_Exercise_
Copy out, in full, each line of the material below that contains the word "pixels".

- - - - - - -

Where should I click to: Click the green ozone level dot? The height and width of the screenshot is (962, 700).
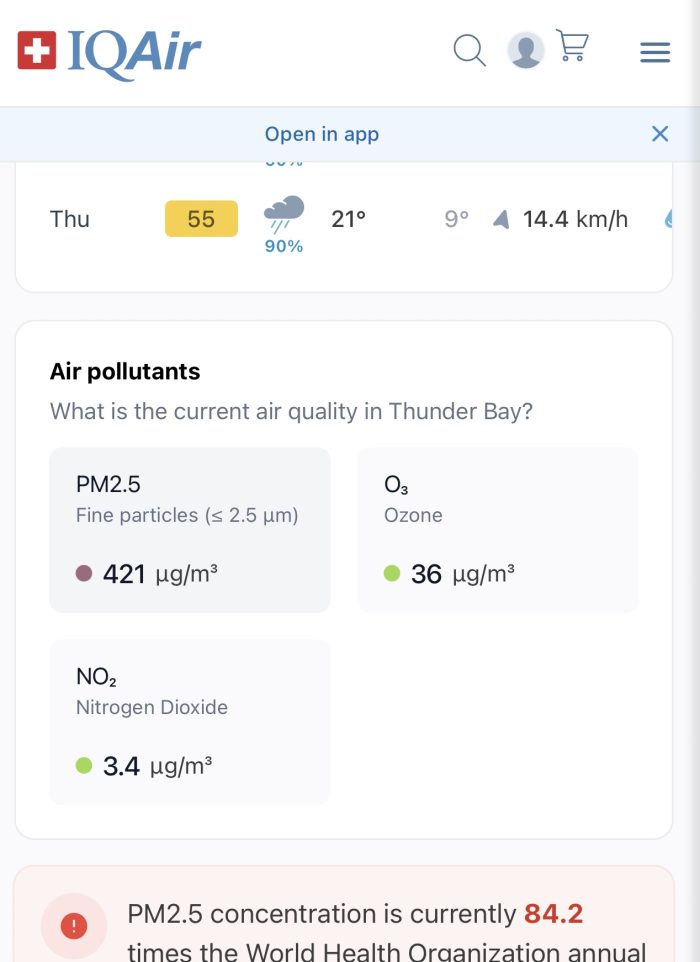tap(392, 574)
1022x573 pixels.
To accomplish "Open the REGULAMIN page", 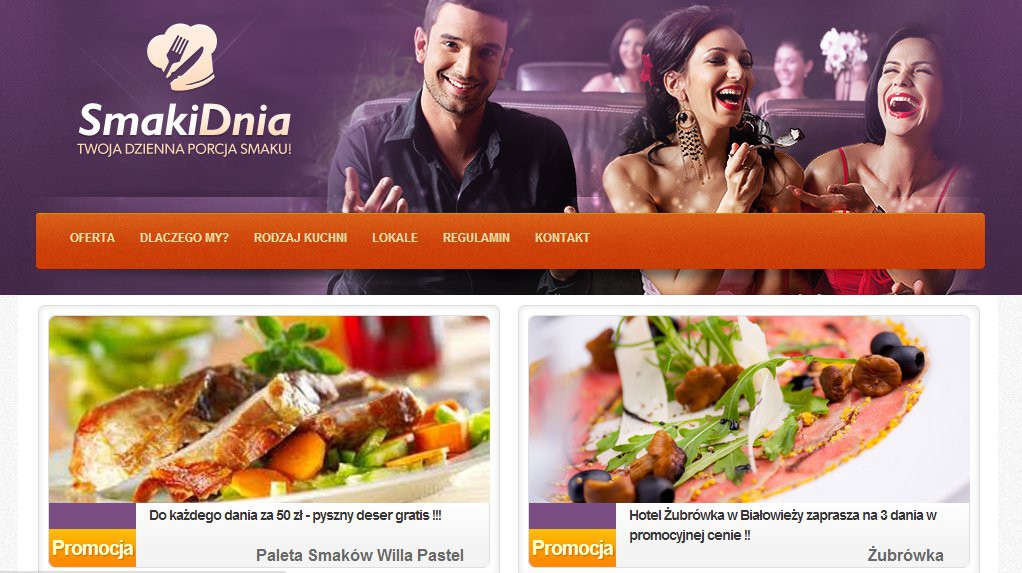I will point(476,238).
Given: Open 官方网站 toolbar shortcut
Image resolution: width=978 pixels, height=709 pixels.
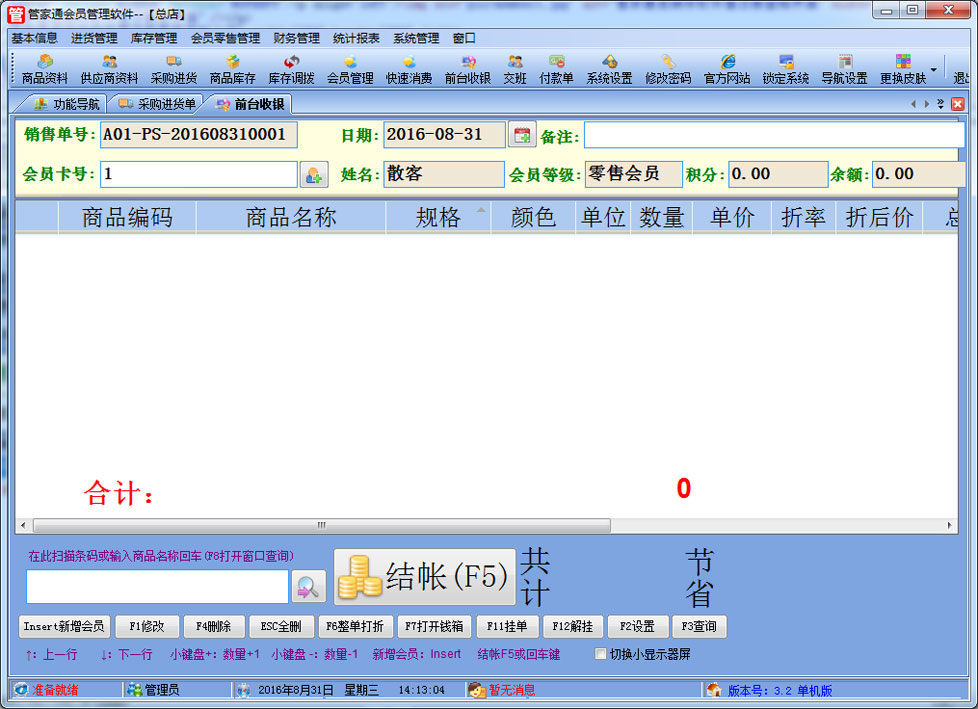Looking at the screenshot, I should (727, 69).
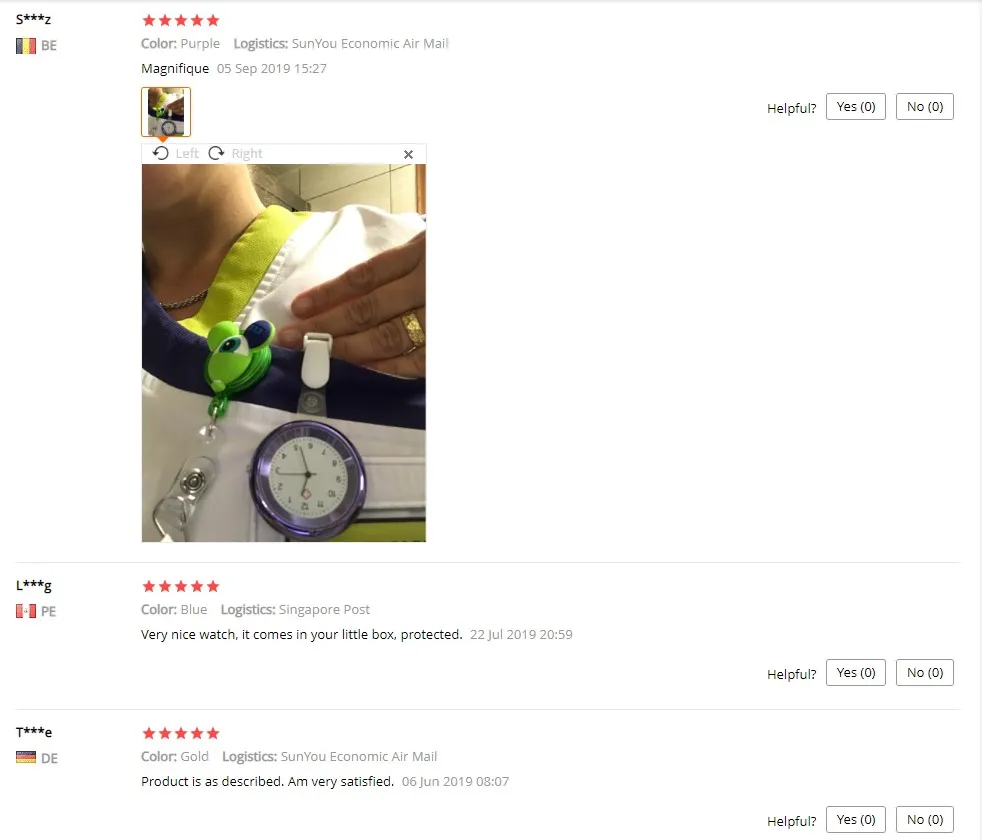Vote No on the Product is as described review
Image resolution: width=982 pixels, height=840 pixels.
[x=924, y=819]
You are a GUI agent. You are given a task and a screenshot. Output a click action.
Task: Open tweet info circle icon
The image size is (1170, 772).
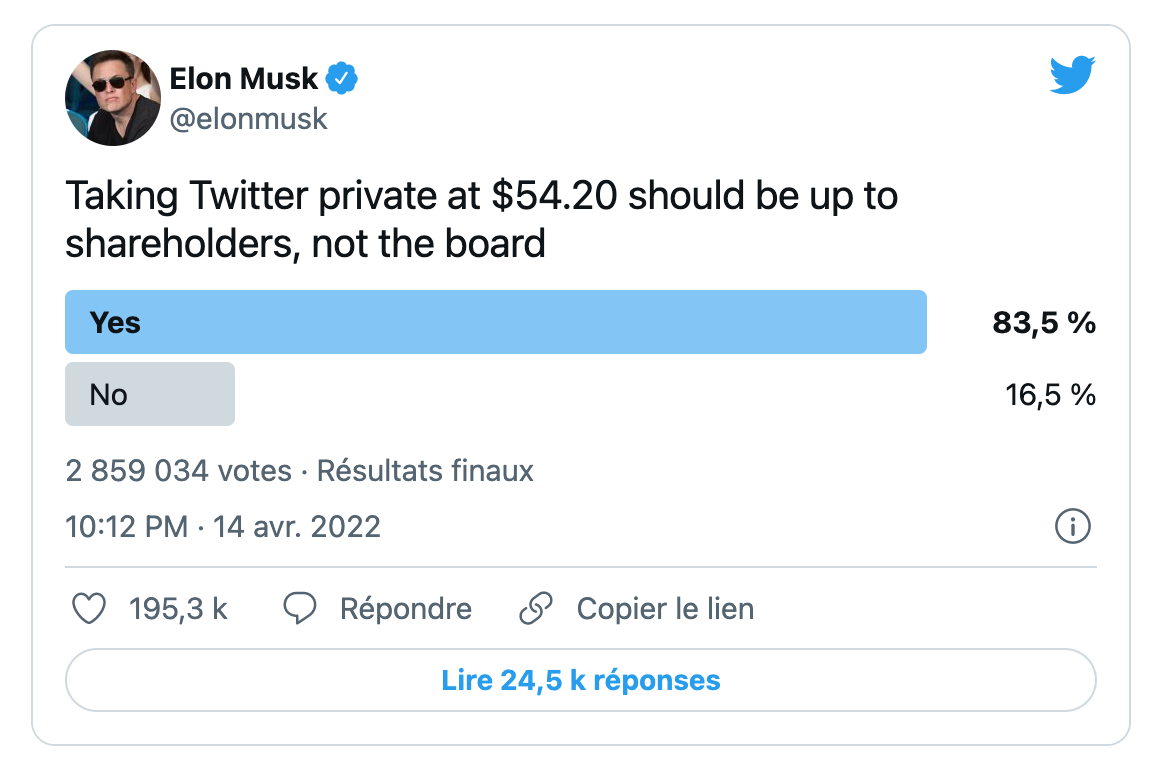[1073, 527]
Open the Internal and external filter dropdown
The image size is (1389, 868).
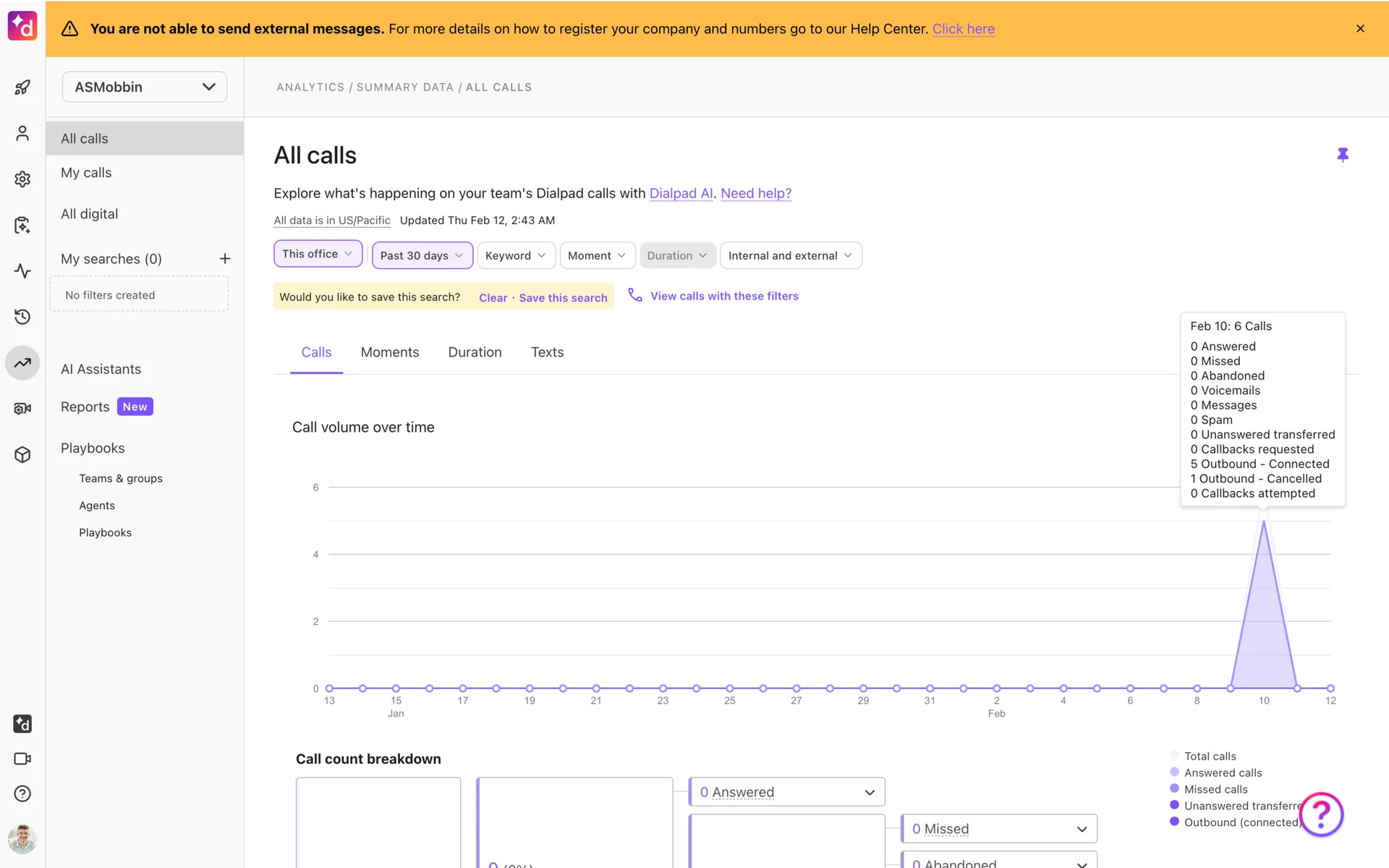[x=790, y=255]
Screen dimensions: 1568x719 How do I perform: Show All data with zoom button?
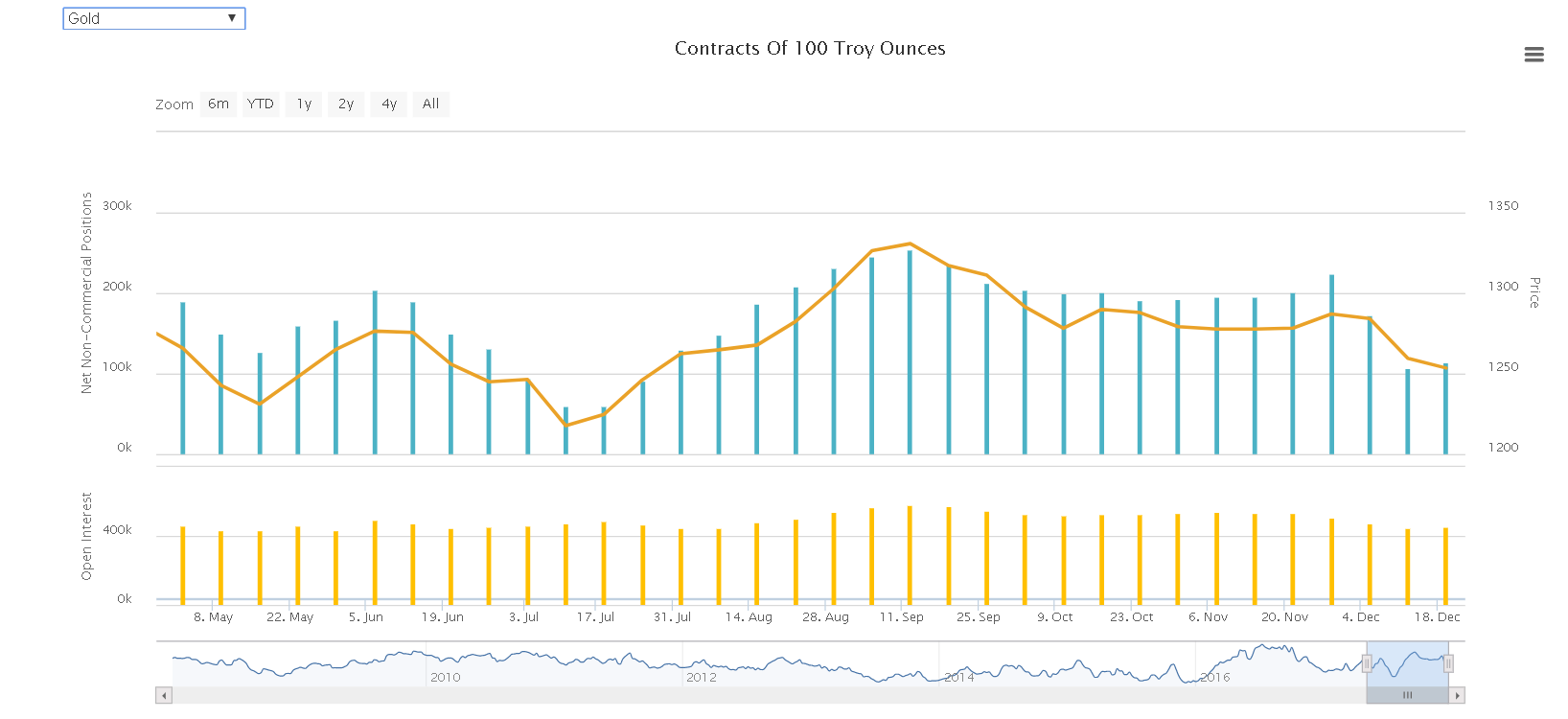coord(431,104)
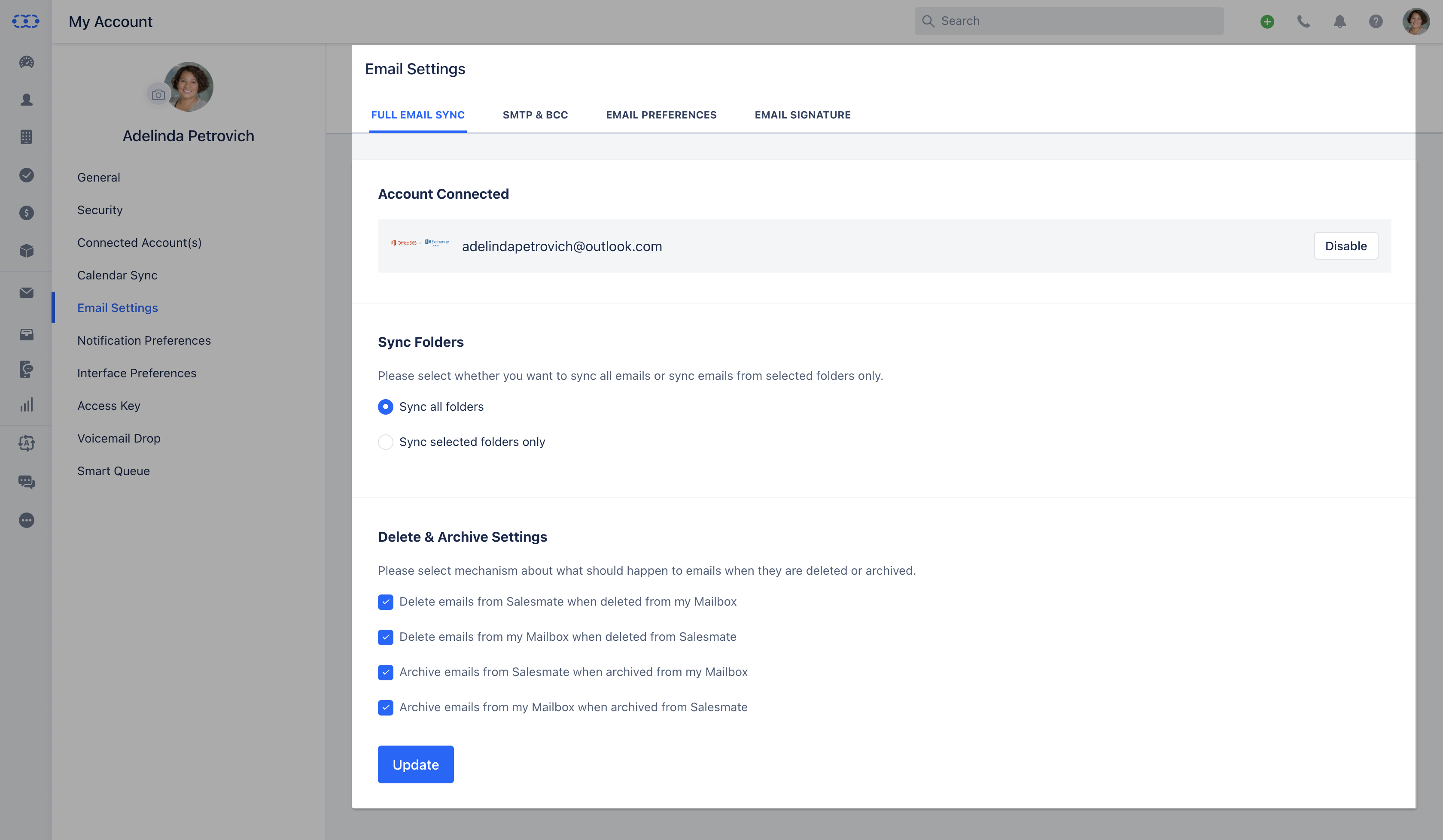Click inside the Search field
The width and height of the screenshot is (1443, 840).
(x=1068, y=21)
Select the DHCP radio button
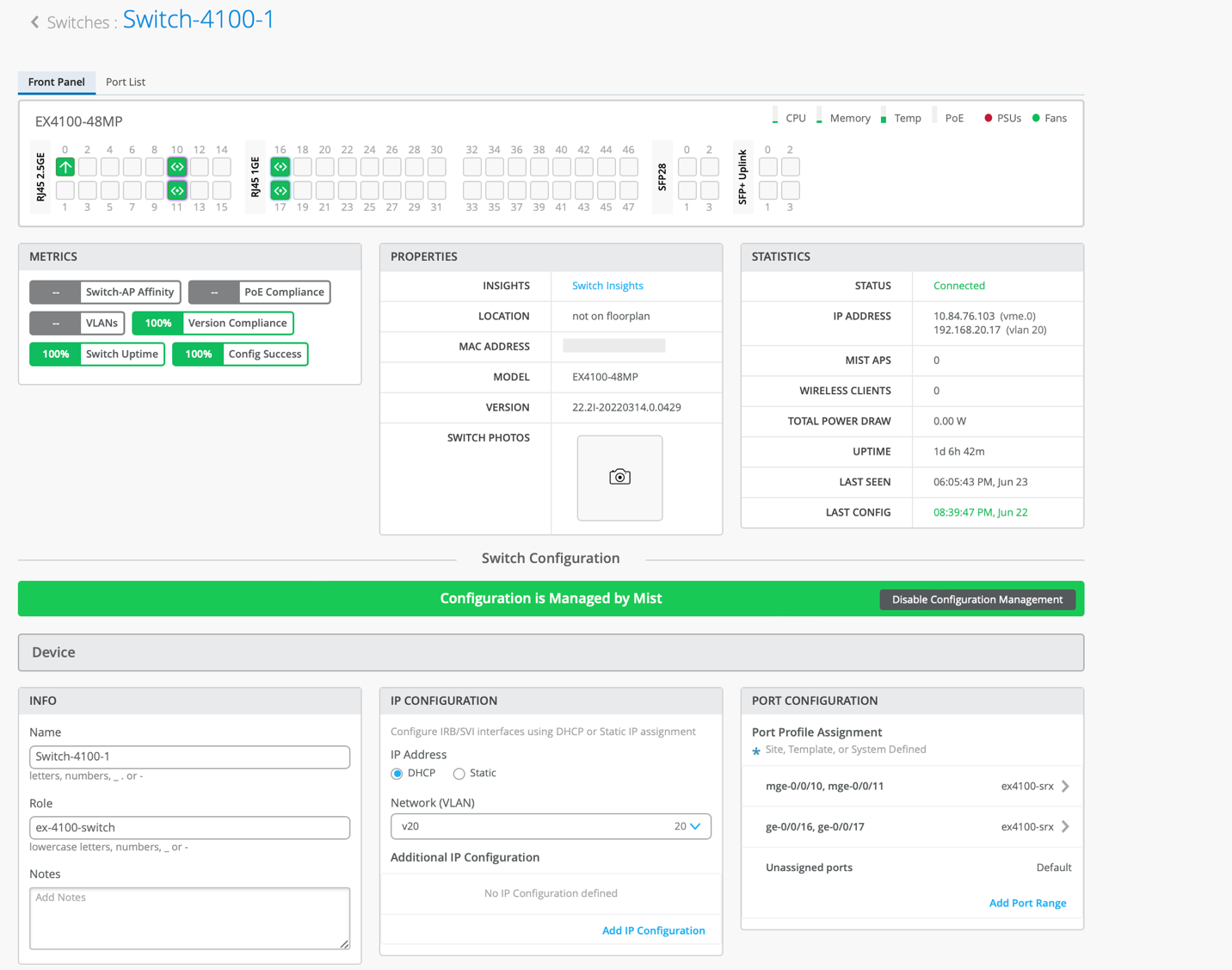This screenshot has width=1232, height=970. click(x=397, y=774)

- - - - - - -

_Solution to this problem_
1022x573 pixels.
Image resolution: width=978 pixels, height=709 pixels.
Image resolution: width=982 pixels, height=840 pixels.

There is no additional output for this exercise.